Marijuana plants can also be intersex. This typically occurs when a female plant is distressed. The female plants develop pollen sacs along with their pistils and fertilize themselves to produce new seeds.
Cannabis growers often only keep their female plants. They remove the need for male plants for pollination by growing clones, which come from a cutting of the female parent plant.
Using Pistils to Sex Your Plant
So, why are these tiny little red hairs on your nugs so important? If you’re a grower, you need to understand how to identify the different anatomical parts of your plant to grow a successful crop. Male and intersex plants can wreak havoc on the buds of any female plant in the vicinity if they aren’t identified early.
When male and female marijuana plants reach the flowering stage, they start to show either thin, delicate pistils or round pollen sacs. If pollen sacs are identified, the plant is taken away from the flowering females to avoid unwanted pollination. Sometimes, male and intersex cannabis plants are kept in a separate space with a few female plants to produce the seeds of a new generation.
If a grower sees pistils growing instead of pollen sacs, they have another great candidate for harvest several weeks later. Light, water, and soil nutrient levels are carefully monitored over the next several weeks, and once the flowers are large enough, they are ready to be cut, packaged, and distributed.
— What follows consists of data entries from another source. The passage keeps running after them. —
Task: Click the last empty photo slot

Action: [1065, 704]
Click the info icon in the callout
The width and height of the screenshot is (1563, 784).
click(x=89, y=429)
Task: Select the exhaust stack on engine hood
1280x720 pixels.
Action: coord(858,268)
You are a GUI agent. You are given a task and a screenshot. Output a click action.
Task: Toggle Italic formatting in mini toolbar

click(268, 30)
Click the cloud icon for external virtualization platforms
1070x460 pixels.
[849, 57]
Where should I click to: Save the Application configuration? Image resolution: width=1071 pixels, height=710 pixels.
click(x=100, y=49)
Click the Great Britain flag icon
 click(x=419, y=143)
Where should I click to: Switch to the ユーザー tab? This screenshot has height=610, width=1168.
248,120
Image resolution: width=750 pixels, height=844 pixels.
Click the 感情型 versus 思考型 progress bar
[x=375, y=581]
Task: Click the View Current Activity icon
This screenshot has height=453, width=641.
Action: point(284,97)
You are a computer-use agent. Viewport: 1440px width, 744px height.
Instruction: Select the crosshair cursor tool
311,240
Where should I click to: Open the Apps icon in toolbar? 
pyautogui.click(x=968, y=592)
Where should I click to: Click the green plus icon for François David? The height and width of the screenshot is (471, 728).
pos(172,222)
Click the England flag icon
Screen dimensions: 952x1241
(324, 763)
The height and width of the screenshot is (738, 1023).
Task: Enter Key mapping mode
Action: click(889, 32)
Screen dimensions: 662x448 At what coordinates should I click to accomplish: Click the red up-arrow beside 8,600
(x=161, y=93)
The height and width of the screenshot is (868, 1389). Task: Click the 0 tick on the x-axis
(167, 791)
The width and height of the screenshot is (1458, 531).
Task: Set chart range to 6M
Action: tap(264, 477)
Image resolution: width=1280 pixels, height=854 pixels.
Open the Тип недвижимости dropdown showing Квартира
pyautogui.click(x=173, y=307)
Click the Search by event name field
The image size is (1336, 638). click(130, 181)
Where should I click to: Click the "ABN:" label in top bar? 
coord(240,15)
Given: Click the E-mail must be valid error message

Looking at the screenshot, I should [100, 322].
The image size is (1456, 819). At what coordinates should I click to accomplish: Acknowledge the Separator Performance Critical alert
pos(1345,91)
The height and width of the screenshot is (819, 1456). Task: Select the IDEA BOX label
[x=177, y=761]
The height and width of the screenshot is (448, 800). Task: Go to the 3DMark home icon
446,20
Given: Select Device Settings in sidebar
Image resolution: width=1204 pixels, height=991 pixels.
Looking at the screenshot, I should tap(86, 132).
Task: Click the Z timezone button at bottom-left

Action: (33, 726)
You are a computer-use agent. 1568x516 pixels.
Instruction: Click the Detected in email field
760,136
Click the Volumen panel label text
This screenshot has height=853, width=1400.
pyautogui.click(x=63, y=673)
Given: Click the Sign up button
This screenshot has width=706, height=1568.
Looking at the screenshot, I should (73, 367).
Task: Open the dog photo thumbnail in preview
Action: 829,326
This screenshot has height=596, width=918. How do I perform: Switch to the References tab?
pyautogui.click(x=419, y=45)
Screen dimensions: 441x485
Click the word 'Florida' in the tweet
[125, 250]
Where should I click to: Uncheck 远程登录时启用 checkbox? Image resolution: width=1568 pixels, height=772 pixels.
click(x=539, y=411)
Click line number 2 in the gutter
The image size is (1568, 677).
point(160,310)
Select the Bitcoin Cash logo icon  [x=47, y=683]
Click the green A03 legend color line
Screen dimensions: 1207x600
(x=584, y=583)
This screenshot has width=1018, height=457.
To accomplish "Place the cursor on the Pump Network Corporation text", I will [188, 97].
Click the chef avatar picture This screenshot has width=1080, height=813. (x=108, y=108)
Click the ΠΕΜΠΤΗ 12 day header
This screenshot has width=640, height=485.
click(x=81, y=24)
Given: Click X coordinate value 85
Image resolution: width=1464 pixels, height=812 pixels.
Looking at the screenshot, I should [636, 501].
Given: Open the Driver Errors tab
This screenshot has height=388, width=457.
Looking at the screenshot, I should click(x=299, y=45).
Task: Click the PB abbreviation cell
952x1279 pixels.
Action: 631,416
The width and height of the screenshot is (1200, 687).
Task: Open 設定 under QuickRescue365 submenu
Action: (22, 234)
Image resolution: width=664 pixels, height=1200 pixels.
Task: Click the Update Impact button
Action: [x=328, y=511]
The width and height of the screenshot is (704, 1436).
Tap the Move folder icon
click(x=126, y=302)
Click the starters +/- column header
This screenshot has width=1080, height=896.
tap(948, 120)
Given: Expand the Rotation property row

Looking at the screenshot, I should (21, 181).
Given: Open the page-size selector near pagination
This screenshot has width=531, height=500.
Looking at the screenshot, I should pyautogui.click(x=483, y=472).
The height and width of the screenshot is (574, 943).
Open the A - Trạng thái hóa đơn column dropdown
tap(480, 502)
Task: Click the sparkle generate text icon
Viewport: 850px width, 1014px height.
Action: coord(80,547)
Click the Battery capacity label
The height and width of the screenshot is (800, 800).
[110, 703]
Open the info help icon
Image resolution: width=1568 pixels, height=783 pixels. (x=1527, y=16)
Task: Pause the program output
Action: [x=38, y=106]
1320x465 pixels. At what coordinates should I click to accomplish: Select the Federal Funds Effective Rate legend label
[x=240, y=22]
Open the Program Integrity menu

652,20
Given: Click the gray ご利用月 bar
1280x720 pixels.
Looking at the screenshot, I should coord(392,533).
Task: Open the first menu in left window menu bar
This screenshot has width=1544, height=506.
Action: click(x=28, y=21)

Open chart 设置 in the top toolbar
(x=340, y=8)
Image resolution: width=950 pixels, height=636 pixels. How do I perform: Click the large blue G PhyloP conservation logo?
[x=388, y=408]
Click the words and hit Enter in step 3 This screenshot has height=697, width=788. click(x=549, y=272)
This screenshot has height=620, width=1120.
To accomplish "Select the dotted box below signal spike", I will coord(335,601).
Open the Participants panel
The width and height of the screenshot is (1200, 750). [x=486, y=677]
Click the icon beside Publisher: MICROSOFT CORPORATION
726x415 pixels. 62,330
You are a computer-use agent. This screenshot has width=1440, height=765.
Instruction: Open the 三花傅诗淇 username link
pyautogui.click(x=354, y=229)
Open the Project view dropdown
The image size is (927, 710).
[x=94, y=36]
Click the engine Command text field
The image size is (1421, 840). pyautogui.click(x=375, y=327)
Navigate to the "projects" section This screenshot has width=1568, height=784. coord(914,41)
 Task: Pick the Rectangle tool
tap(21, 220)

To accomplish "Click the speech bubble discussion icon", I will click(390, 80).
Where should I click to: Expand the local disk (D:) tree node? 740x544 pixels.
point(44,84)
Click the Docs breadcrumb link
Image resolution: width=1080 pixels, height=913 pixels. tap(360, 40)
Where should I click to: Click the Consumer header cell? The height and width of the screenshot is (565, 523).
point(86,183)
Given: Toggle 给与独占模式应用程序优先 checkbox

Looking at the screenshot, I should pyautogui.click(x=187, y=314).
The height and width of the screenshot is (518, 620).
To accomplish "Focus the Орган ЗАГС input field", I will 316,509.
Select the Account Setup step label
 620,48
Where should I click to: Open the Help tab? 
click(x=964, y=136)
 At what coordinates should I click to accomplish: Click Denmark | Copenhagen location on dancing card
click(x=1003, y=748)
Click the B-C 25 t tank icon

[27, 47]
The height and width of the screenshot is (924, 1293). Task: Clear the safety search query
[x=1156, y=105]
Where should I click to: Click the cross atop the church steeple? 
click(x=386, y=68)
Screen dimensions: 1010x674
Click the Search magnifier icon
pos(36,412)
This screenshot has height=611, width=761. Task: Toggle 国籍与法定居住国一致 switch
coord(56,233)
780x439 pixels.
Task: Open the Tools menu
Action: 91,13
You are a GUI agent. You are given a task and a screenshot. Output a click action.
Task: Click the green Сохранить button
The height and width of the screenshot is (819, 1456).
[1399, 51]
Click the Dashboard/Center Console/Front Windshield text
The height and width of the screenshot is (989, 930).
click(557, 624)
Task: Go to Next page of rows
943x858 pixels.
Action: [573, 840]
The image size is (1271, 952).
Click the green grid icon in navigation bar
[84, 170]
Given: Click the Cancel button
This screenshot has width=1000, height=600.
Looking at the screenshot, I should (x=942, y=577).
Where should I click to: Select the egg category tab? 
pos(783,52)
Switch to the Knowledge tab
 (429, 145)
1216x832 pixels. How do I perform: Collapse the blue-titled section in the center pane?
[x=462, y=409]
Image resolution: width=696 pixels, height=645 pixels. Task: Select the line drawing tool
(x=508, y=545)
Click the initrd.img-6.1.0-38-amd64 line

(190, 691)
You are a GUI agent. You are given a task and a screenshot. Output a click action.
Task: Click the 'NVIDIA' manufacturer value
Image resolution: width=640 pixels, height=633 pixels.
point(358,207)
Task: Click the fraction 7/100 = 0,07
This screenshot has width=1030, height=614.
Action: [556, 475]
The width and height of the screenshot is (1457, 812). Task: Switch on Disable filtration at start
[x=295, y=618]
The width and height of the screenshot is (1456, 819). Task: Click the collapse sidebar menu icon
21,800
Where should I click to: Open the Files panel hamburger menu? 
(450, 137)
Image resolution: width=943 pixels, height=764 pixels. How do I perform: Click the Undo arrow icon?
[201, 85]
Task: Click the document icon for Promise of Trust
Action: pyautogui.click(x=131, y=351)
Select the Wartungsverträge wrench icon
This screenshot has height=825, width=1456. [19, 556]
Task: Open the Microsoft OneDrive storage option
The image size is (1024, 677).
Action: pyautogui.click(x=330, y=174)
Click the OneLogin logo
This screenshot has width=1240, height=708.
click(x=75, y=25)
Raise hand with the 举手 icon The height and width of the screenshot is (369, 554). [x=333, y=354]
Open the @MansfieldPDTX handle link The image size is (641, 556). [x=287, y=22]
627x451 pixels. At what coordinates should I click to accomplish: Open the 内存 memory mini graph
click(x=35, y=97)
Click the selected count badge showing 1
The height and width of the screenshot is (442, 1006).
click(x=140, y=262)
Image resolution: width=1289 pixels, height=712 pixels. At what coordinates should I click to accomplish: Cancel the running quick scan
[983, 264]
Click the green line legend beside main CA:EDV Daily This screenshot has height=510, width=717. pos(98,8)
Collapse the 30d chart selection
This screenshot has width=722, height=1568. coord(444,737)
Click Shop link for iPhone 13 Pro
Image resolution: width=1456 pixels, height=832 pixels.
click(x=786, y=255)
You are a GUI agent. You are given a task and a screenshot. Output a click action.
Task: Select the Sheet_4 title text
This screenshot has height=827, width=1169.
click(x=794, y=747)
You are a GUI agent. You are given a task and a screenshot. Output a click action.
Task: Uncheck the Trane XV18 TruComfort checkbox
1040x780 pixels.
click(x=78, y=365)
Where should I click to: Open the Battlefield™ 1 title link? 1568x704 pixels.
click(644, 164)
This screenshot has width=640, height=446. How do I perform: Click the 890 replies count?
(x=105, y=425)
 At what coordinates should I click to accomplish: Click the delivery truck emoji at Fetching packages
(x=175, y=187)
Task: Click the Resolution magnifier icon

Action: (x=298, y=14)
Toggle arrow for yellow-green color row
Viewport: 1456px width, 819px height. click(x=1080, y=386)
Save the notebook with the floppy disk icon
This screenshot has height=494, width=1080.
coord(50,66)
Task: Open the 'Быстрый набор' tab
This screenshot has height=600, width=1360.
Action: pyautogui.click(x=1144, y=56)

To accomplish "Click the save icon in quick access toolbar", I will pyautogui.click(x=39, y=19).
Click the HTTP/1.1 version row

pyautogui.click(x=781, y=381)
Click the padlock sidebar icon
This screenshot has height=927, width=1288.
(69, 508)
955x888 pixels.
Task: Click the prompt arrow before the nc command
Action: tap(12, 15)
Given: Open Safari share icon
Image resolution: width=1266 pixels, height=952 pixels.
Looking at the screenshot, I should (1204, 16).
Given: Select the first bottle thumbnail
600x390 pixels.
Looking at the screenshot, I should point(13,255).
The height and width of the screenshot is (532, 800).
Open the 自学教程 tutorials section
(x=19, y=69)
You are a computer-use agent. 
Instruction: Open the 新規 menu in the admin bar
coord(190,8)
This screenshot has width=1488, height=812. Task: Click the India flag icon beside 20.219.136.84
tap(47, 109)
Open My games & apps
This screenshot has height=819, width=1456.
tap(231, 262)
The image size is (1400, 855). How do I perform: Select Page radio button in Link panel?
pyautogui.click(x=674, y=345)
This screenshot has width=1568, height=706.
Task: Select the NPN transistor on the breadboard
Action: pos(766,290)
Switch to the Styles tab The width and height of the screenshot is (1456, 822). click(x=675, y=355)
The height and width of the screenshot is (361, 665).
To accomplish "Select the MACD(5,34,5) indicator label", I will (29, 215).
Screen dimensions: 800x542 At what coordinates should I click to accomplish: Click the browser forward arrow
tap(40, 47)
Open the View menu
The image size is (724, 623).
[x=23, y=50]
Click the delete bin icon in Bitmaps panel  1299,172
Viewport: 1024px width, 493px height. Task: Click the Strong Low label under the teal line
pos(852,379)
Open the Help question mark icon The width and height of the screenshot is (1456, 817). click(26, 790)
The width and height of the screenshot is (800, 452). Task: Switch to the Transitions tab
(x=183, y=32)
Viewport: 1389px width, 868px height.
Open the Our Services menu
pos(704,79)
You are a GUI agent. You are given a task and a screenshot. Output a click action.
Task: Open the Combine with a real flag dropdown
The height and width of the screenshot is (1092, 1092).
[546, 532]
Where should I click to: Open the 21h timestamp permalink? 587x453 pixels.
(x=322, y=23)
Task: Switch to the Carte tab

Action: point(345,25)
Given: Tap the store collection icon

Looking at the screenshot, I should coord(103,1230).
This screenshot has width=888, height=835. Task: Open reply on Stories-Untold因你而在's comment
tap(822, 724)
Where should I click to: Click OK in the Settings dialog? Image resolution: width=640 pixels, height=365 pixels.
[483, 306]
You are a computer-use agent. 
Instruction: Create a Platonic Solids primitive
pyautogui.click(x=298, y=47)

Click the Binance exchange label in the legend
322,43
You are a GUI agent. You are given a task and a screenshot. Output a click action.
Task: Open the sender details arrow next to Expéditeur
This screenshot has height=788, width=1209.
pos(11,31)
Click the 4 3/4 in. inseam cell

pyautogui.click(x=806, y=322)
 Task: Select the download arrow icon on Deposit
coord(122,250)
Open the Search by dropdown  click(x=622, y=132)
However, if the sex of the plant is not determined early enough, a cannabis grower may ruin an entire crop of potential flowering females. Once the pollen sacs reach maturity, they burst, releasing pollen into the air. Nearby females will catch the pollen on their pistils, and the flowering process will end so that reproduction can begin. If this happens too soon, the buds will not be developed enough to harvest.
The Pistil Method of Harvesting
Pistils can also be used to determine the best time for harvesting, though the pistil method is not as common as the trichome method. Trichomes are tiny, almost microscopic resin glands that cover the outside of your plant’s buds. With the naked eye, you can only see these as a sticky coating of tiny, whiteish crystals over the bud.
You may also recognize trichomes as the build-up of powder, or kief, at the bottom of your grinder. Many people use kief to add an extra kick to their smoke sesh. That’s because trichomes are an important source of THC that contributes to the potency of your cannabis.
To use the trichome method for harvesting, you will need a handheld microscope to accurately monitor the development of your plant’s trichomes. You’ll know your harvest is ready when the resin glands have a small ball of resin at the tip of them. Under a strong microscope, they will look like mini mushrooms.
However, that’s not the only way to tell when your buds are ready to snip. Pistils, which are much easier to see, will also show signs that it’s time to harvest. When cannabis flowers are young, the pistils (or stigmas) will be white and fairly straight.
Several weeks later, you will probably notice that they start to curl and turn a reddish-brown colour. Don’t cut your buds right away, though. You need to wait until 70% of the pistils darken. This is when the flowers have the highest potency of THC. If you’re wanting something a little less intense, wait until 85% of the pistils have turned. These flowers should offer a calmer effect.
The next time you need to buy, try a mix-and-match selection of high-quality weed. Before you smoke, take your experience to the next level by putting this knowledge to the test. Compare the buds of different strains. Look at the colours, pistils, and trichomes. Can you tell a difference in the taste, potency, or effects when you smoke? Do the strains with more orange pistils offer a relaxing experience? Identifying these characteristics will come in handy when searching for a strain that suits you.